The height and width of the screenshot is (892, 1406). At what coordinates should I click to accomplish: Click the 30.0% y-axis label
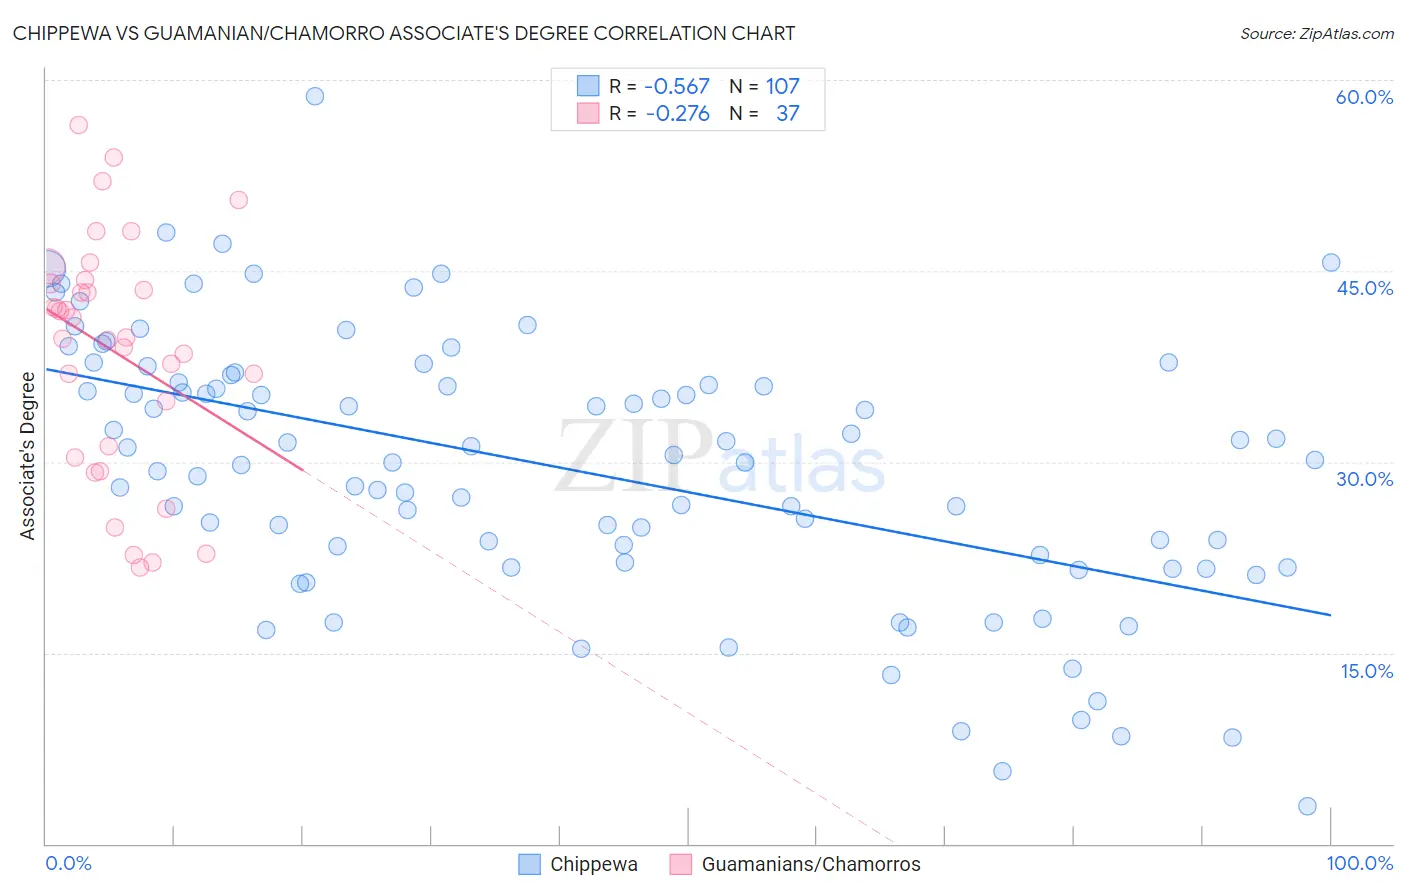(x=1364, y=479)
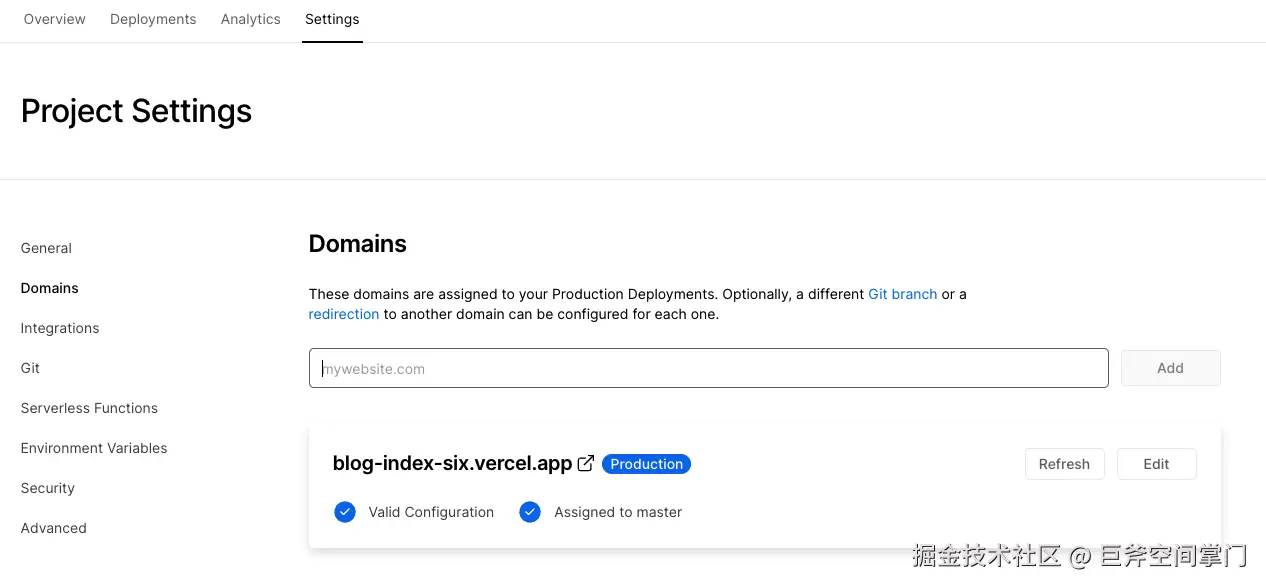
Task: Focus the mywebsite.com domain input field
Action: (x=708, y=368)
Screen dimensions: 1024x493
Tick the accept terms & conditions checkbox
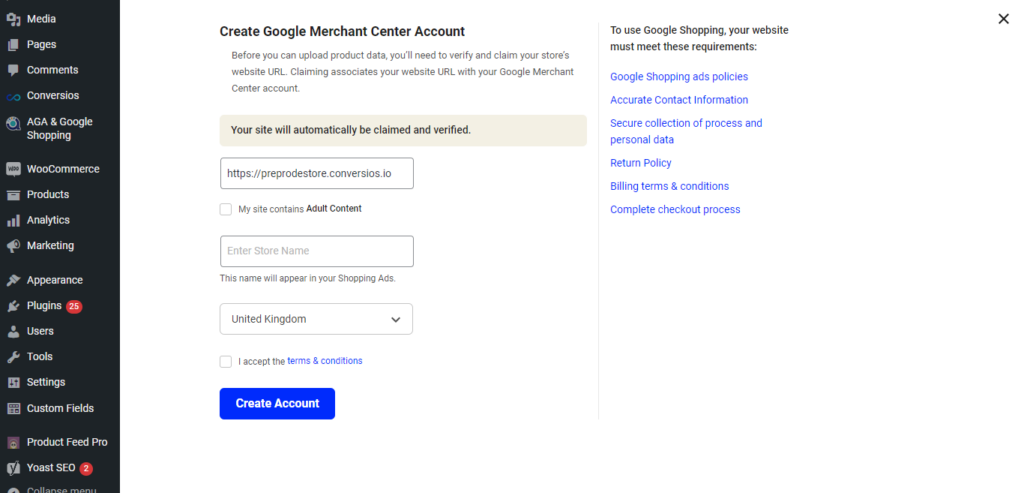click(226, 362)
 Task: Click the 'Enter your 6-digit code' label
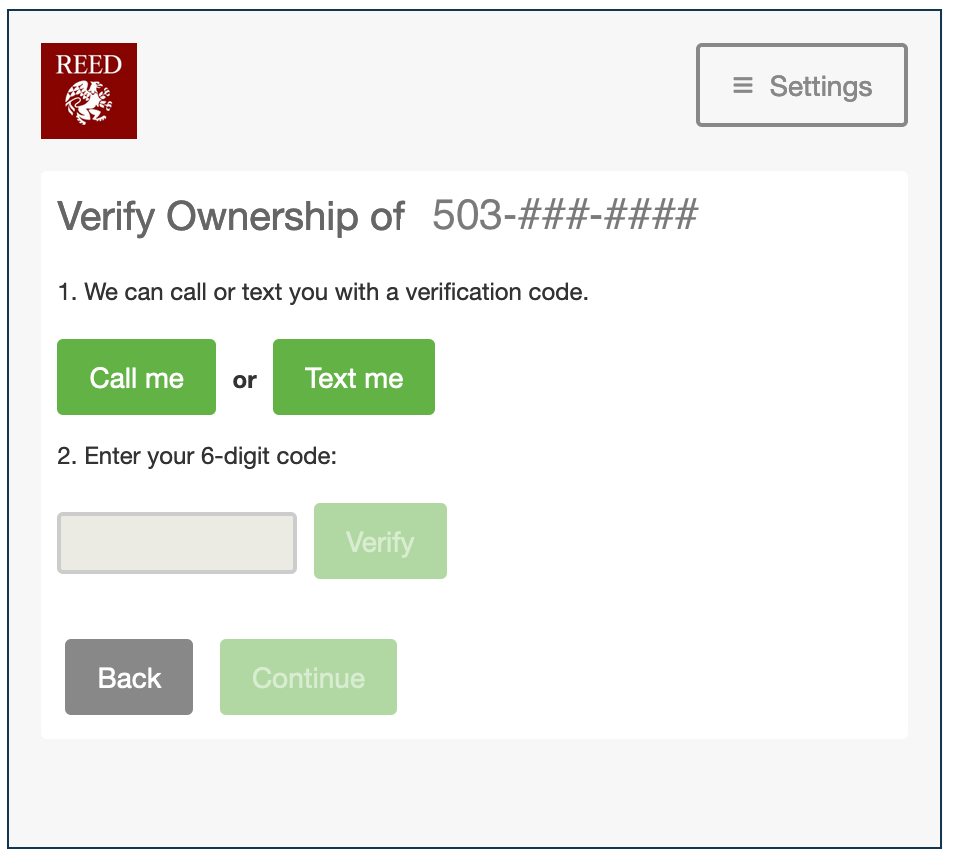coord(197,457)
□ □ □ □
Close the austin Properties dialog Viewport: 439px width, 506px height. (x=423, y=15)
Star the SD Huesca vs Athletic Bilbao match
□ □ □ □
INSTRUCTIONS FOR THE TASK:
Give again the stretch of the entries above that begins at the line with "The height and" and ends at the line with "Screen dimensions: 1024x493", word for word, with no pictures.

EXERCISE RESULT:
The height and width of the screenshot is (892, 1406). At what coordinates should I click to accomplish: Click the 30.0% y-axis label
(x=1364, y=479)
Task: Focus the mywebsite.com domain input field
Action: (x=708, y=368)
Screen dimensions: 1024x493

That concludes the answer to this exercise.